A foal whose birth was watched by hundreds of people on a webcam died minutes later.
The birth was filmed as part of a community farming initiative, MyFarm, run at the National Trust's Wimpole Home Farm in Cambridgeshire.
A trust spokesman said: "The foal had a perceptible heartbeat when born but was not breathing.
"None of our efforts could save her and she peacefully slipped away a few minutes after her birth."
The farm's only shire horse mare, Queenie, was the first large animal to give birth since the National Trust started the MyFarm initiative in May.
The project aims to reconnect people with farming methods, where their food comes from and how it is produced.
For a small subscription, "virtual farmers" are able to help make decisions about how the farm is run and which crops are sown.

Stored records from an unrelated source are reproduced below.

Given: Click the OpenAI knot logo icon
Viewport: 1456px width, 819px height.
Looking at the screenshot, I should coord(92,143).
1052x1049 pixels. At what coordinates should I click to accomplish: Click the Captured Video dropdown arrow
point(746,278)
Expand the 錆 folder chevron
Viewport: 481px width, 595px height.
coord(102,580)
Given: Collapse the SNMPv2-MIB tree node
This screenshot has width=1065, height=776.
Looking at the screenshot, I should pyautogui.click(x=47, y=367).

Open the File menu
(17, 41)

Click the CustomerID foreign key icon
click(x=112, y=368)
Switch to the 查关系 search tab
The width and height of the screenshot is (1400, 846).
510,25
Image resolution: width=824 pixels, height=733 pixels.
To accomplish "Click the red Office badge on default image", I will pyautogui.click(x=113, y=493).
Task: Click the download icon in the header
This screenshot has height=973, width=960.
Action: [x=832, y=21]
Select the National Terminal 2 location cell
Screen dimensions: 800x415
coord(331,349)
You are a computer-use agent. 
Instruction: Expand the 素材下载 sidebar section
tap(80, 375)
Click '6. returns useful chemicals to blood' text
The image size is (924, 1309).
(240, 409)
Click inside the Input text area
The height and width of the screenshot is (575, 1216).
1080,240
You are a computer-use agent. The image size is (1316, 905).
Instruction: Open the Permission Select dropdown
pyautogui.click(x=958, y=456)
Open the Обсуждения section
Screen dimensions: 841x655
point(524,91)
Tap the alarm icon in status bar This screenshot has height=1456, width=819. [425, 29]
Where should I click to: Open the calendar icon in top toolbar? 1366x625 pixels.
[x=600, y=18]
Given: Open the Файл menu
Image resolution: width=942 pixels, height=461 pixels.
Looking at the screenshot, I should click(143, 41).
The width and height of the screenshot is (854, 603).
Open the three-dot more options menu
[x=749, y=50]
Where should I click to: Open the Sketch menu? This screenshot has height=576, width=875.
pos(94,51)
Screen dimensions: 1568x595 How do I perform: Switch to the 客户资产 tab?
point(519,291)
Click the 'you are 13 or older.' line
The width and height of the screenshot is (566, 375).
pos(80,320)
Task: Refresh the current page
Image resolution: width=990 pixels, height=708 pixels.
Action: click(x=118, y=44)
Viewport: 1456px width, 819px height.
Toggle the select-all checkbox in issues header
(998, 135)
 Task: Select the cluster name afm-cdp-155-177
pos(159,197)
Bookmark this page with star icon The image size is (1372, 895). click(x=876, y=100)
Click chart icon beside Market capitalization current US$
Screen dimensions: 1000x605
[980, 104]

The National Trust said the decision to show the shire horse birth on a webcam was "a huge one" as Queenie had previously miscarried, and another of her foals had to be put down after it was born with a deformity.
Farm manager Richard Morris and horse manager Emma Warner were both present throughout the labour and a veterinary surgeon advised the team by telephone.
Mr Morris said: "As you can imagine, we are all devastated by this awful and unexpected outcome.
"Although watchers of the foaling on the webcam saw the true, grim realities of animal husbandry, this in no way belittles the personal sense of tragedy and loss we are all feeling.
"This bitter disappointment is tempered only with the fact that the filly foal did not suffer at all."
"Farmers" who watched the birth on the webcam have posted condolence messages on the website's discussion pages praising the efforts made by staff to try to revive the foal.